Ability to survive moderate acid conditions – ten of twelve strains reduced by less than 1 log10 during a 5-hour challenge at pH 3.5 (at 36°C).

Water Activity

Survives in powdered infant formula (aw = 0.2). Survived better in powdered infant formula at aw 0.25-0.30 than in PIF at aw 0.43-0.50 at both 21°C and 30°C Exponential-phase cells are more sensitive to drying than stationary-phase cells in low Water Activity environments. Dried stationary phase cells survived 46 days at 25°C and 47°C, reducing by around 2 log10 CFU/ml in the first 20 days then remained stable.

Inactivation

No synergistic interactions between inhibitory factors such as weak acids, pH, salt and temperature.

IMPORTANT: Cronobacter infections are incredibly rare. The highest risk group is immunocompromised neonates – who will also be at risk from plenty of other infections too.

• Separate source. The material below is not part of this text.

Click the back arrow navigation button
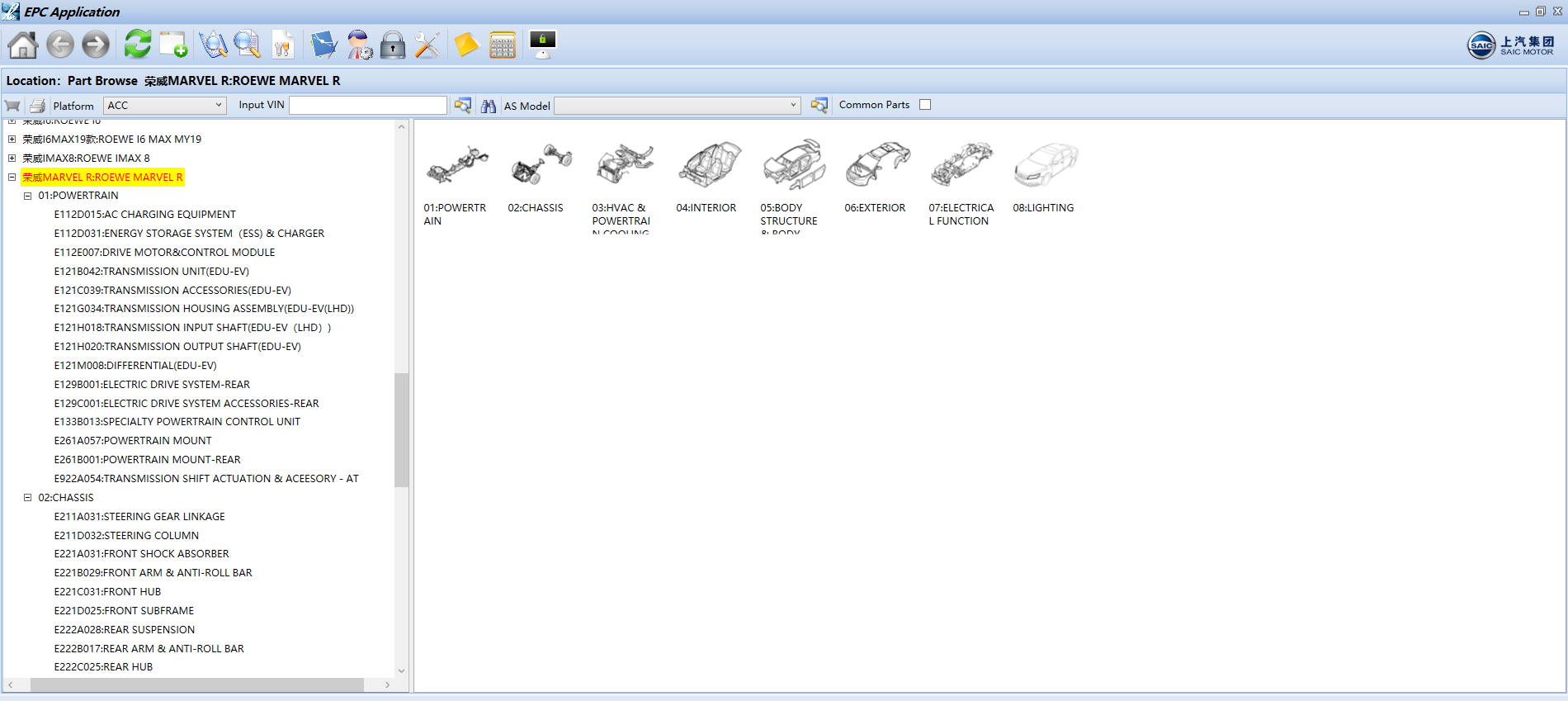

Powdered formulae can be used to supplement or replace human breast milk. There are a number of types of powdered formulae for infants and young children, including powdered infant formulae and infant formulae for special medical purposes, follow-up formula, and human milk fortifiers used to supplement breast milk. As a powder it has advantages of cost and storage over liquid forms, however liquid (ready-to-use) infant formula is commercially sterile and is rarely implicated in human illness. In general, powdered formulae have been identified as high-risk foods for the growth of Cronobacter spp. (E. sakazakii) although only powdered infant formula has been implicated in cases of Cronobacter spp. (E. sakazakii) infection. Powdered infant formula is intended for newborns to weaning infants. Its composition closely resembles human breast milk. It is subject to stringent hygiene controls and microbial criteria in its manufacture. Current international standards require Cronobacter spp. (E. sakazakii) to be absent in 30 samples of 10 grams. Follow up formula is a liquid food (derived from milk and/or other constituents of animal/plant origin) that is suitable for weaning infants from their 6th to 12th month. Follow up formula may contain a wider variety of dry-mix ingredients that diversify the diet, e.g. cocoa powder, fruit / vegetable powders or flakes and flavours. Follow up formula generally has a higher protein, iron and mineral content and a higher renal solute load compared to powdered infant formula . International evidence suggests that follow up formula has been consumed by infants <6 months old, and occasionally <1 month old. A general consensus has been reached by the Codex Alimentarius Commission not to establish a microbial criterion for Cronobacter spp. (E. sakazakii) in follow up formula . This is mostly due to a lack of evidence associating illness with follow up formula , but also because feeding follow up formula to infants <6 months old contradicts manufacturers’ directions. Unintended use or misuse of follow up formula has led to calls for clearer labelling and education of caregivers and healthcare professionals regarding the appropriate preparation and use of powdered infant formula and follow up formula.